From the entries below, gather each line containing the word "computer".
[Exercise inputs Boundary: Start]
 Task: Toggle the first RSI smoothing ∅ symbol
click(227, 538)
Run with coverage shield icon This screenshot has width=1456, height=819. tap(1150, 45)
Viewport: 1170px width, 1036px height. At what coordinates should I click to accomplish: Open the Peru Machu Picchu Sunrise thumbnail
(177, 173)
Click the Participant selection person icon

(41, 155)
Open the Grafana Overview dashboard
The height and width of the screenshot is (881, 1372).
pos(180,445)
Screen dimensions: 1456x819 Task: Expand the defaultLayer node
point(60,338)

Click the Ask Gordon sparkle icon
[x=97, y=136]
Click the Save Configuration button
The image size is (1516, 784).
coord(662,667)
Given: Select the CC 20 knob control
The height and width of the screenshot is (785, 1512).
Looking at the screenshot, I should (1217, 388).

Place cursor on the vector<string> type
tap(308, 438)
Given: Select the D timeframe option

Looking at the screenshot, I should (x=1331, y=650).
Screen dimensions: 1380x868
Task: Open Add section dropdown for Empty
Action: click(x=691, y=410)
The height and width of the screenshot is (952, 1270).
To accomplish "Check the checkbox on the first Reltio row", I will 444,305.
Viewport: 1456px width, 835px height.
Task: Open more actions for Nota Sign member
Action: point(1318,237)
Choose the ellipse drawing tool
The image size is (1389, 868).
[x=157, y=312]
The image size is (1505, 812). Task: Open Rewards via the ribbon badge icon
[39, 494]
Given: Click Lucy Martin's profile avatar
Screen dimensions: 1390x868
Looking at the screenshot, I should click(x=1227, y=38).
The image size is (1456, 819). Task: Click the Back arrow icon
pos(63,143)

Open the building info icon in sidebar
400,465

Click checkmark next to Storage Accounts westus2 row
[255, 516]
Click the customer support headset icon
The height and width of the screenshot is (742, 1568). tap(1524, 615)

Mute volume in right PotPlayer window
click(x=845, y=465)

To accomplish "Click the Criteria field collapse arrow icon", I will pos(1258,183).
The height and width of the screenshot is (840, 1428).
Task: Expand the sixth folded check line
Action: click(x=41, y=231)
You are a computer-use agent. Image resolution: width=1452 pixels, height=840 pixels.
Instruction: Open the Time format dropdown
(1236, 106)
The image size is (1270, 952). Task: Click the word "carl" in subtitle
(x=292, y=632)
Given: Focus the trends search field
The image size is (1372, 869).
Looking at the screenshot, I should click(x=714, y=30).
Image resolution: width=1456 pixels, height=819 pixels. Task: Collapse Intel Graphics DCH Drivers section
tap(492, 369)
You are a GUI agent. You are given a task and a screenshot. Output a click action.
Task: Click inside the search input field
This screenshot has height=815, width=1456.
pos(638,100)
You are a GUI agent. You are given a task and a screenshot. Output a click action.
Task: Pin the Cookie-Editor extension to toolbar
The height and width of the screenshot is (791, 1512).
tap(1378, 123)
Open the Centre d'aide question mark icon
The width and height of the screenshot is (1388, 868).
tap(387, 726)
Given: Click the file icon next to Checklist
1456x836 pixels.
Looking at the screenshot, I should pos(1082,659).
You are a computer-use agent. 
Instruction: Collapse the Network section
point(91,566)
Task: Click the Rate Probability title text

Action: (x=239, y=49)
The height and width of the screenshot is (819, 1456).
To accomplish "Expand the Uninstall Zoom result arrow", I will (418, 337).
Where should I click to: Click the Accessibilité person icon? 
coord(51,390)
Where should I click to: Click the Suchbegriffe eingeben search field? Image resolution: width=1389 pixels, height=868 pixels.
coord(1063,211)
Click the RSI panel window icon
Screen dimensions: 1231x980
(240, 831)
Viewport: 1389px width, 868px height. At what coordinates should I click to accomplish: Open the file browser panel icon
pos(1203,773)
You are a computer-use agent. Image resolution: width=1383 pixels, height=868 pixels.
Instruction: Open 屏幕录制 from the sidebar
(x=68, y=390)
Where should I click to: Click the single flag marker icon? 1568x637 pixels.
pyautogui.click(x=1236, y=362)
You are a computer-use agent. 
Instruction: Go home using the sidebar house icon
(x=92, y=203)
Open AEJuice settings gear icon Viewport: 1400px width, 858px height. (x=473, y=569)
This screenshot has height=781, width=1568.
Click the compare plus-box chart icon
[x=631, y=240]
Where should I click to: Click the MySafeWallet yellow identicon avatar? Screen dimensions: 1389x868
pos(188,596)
[Exercise inputs Boundary: End]
Response to the task
You are a computer-use agent. Image resolution: width=1452 pixels, height=840 pixels.
You are a computer-use agent. 
You are a computer-use agent. Image resolution: width=1383 pixels, height=868 pixels.
You are a computer-use agent. 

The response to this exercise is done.